*Instructions for the task:*
Using the listing below, set down each line from the line containing "Log In (281, 491)" through the line containing "Facebook (35, 2019)", both ends included, exactly and with nothing added.

*The data:*
—————
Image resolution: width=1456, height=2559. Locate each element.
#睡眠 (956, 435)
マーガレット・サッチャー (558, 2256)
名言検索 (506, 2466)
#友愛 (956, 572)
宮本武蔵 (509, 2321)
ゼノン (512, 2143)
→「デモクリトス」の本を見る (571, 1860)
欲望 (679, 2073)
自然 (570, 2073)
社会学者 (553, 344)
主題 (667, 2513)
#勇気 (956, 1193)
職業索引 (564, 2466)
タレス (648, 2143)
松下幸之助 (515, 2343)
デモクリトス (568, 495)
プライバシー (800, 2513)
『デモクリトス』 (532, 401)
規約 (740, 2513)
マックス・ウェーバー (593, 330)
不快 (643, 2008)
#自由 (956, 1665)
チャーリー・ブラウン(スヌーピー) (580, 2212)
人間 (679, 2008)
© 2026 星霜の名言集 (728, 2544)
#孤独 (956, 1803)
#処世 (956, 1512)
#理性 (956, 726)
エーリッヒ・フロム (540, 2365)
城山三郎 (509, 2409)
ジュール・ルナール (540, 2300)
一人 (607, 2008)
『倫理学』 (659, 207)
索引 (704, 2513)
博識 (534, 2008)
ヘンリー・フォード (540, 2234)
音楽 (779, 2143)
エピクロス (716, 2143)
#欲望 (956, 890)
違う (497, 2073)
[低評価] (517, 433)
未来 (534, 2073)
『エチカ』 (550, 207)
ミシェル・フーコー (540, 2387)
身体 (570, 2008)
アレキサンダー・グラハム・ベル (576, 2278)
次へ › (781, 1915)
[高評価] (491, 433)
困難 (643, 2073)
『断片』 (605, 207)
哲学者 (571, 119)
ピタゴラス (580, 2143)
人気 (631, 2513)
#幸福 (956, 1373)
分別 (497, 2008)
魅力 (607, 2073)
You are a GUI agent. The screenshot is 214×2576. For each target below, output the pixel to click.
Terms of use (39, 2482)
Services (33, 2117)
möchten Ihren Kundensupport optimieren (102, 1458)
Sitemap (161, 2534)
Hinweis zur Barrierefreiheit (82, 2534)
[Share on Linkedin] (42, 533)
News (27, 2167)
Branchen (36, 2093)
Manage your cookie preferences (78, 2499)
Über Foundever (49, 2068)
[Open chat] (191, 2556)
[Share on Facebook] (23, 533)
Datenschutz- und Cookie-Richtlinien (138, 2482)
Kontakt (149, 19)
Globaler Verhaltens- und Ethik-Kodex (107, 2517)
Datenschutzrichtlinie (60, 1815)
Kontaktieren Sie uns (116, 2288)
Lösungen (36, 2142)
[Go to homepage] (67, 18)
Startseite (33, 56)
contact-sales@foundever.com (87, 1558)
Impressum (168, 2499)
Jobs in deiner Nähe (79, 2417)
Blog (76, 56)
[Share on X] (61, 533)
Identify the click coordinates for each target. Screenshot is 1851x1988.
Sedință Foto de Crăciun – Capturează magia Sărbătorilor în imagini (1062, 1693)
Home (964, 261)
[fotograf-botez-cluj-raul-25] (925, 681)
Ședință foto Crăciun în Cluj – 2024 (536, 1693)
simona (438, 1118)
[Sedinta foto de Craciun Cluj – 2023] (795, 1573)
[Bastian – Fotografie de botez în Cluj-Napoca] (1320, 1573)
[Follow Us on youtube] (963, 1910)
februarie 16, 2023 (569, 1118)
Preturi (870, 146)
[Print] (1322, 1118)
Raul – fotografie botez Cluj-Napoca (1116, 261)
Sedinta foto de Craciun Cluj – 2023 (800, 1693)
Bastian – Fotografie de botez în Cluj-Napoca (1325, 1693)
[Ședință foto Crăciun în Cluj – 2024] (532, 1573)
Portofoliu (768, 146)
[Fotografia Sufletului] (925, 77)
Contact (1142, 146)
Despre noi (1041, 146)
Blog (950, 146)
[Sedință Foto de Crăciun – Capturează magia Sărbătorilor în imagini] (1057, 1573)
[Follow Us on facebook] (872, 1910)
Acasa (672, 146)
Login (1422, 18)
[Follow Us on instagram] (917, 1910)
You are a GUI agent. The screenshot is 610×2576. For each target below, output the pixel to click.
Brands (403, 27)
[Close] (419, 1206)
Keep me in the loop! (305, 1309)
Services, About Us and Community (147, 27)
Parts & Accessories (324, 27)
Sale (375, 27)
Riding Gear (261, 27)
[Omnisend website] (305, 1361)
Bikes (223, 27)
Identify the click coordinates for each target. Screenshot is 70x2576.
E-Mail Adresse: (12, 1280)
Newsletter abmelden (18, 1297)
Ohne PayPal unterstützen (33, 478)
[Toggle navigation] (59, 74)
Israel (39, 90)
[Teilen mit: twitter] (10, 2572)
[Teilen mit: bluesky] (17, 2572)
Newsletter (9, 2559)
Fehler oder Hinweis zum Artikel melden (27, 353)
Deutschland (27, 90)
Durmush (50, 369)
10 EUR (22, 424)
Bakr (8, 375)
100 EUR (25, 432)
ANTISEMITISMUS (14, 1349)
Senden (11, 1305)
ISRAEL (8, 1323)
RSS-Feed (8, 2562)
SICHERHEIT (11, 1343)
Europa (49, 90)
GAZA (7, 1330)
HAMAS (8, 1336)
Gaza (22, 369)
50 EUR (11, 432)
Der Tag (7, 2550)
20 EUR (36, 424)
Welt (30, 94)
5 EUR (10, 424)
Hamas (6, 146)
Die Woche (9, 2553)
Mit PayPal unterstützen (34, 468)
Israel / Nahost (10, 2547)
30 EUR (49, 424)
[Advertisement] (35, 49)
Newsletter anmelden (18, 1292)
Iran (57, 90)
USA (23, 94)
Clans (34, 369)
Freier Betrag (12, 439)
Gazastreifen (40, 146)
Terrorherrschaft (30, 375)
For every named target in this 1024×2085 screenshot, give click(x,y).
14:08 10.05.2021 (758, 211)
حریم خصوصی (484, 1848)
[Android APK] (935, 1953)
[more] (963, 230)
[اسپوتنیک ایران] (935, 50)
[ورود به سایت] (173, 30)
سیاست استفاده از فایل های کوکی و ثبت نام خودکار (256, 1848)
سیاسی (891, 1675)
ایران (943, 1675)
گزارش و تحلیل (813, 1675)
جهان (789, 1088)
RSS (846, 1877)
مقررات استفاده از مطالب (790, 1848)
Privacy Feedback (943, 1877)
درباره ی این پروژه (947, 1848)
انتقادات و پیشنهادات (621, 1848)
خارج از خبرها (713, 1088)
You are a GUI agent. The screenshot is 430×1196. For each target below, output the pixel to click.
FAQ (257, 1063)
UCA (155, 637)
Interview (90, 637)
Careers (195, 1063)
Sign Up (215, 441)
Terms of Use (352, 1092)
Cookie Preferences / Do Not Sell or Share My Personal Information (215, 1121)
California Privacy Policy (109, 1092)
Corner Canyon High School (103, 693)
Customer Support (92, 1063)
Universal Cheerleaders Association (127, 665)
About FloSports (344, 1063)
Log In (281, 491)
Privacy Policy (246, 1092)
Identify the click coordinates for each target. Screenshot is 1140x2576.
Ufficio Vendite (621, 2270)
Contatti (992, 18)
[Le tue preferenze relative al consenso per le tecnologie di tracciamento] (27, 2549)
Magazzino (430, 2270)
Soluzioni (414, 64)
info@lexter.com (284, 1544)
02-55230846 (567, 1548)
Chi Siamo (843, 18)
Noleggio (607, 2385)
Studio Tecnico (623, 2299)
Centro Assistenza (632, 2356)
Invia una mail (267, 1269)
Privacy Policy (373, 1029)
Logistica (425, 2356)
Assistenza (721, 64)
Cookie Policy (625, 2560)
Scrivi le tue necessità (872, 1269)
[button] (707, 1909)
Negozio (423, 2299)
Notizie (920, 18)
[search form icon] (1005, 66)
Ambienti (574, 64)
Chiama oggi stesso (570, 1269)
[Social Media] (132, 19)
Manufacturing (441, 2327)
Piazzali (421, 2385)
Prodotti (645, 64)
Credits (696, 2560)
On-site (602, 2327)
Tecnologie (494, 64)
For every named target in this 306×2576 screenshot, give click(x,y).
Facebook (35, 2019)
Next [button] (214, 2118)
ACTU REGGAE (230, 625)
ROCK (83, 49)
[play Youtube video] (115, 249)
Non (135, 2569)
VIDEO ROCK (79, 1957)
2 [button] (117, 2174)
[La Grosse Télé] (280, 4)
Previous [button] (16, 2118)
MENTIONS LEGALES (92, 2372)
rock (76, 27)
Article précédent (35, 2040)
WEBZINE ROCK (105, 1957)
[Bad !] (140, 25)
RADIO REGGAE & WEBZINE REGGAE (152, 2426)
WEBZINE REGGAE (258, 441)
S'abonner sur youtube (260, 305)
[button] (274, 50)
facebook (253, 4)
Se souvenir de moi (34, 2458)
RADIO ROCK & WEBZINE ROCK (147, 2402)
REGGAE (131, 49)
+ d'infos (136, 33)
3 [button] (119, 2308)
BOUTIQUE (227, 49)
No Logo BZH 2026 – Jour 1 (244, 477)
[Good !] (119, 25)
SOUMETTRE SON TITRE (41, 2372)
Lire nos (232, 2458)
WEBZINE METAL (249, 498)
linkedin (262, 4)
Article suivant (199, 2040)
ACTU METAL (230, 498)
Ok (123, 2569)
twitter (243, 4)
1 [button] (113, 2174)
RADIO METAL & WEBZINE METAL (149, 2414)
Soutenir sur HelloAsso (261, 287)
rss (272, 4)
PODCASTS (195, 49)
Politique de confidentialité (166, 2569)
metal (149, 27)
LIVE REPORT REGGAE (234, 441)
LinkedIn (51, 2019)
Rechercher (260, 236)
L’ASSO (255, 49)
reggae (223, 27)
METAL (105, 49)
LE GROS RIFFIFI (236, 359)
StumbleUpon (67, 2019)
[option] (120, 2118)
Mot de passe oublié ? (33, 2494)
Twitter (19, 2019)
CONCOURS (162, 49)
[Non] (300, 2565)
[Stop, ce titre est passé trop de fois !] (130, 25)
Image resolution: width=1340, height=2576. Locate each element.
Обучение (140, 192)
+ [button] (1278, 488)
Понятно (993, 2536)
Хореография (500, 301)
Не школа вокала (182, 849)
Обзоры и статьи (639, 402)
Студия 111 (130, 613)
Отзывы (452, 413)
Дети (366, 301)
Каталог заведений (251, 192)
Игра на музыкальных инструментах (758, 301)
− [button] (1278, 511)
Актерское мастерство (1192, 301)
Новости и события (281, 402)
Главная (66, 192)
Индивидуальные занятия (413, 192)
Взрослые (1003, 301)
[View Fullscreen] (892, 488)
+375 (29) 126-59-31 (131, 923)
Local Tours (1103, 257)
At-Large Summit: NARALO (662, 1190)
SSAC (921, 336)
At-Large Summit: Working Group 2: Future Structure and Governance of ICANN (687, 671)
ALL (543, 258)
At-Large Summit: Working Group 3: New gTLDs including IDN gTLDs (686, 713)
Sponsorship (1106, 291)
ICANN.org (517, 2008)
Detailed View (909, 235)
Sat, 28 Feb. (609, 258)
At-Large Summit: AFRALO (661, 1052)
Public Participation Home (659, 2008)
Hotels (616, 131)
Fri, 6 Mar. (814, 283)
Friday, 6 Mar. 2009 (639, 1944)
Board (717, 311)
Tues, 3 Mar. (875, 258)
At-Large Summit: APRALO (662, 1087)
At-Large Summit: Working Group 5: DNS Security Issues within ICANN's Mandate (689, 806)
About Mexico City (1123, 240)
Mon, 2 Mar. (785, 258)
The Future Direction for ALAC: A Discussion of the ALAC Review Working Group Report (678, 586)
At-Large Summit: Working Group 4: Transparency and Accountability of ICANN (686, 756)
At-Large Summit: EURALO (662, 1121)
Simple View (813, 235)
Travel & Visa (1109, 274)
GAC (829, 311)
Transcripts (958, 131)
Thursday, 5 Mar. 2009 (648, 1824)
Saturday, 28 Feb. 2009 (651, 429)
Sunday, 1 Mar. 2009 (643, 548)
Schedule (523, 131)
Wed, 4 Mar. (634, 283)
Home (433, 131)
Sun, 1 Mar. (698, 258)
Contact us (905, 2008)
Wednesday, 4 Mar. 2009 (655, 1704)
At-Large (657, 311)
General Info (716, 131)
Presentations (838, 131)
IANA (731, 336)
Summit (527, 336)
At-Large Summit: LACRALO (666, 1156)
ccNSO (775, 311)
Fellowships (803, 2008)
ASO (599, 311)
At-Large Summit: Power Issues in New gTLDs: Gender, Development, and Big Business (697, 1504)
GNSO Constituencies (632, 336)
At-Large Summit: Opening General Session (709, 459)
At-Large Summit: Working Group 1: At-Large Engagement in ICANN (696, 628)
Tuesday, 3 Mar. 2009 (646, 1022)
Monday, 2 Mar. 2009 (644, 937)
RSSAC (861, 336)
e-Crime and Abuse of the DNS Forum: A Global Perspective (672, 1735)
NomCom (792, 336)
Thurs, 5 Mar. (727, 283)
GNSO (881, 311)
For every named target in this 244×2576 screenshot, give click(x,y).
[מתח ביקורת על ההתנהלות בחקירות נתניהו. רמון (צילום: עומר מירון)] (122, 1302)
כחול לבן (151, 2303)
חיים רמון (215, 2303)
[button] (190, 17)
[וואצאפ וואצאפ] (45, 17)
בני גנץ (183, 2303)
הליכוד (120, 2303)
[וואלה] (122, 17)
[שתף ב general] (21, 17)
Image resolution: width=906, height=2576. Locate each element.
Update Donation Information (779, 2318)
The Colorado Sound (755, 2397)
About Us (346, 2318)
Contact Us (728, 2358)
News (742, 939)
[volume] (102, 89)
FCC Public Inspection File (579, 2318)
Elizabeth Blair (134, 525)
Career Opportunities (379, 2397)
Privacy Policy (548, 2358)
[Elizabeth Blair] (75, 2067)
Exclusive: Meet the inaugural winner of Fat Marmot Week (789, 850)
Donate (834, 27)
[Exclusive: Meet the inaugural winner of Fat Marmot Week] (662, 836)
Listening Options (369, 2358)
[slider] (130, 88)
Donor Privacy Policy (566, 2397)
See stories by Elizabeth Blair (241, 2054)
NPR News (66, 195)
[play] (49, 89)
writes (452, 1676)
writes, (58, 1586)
—————
*Answer box:*
Log In (281, 491)
Privacy Policy (246, 1092)
Identify the click coordinates for each target. Screenshot is 1140x2576.
Ufficio Vendite (621, 2270)
Contatti (992, 18)
[Le tue preferenze relative al consenso per le tecnologie di tracciamento] (27, 2549)
Magazzino (430, 2270)
Soluzioni (414, 64)
info@lexter.com (284, 1544)
02-55230846 (567, 1548)
Chi Siamo (843, 18)
Noleggio (607, 2385)
Studio Tecnico (623, 2299)
Centro Assistenza (632, 2356)
Invia una mail (267, 1269)
Privacy Policy (373, 1029)
Logistica (425, 2356)
Assistenza (721, 64)
Cookie Policy (625, 2560)
Scrivi le tue necessità (872, 1269)
[button] (707, 1909)
Negozio (423, 2299)
Notizie (920, 18)
[search form icon] (1005, 66)
Ambienti (574, 64)
Chiama oggi stesso (570, 1269)
[Social Media] (132, 19)
Manufacturing (441, 2327)
Piazzali (421, 2385)
Prodotti (645, 64)
Credits (696, 2560)
On-site (602, 2327)
Tecnologie (494, 64)
For every named target in this 306×2576 screenshot, give click(x,y).
Facebook (35, 2019)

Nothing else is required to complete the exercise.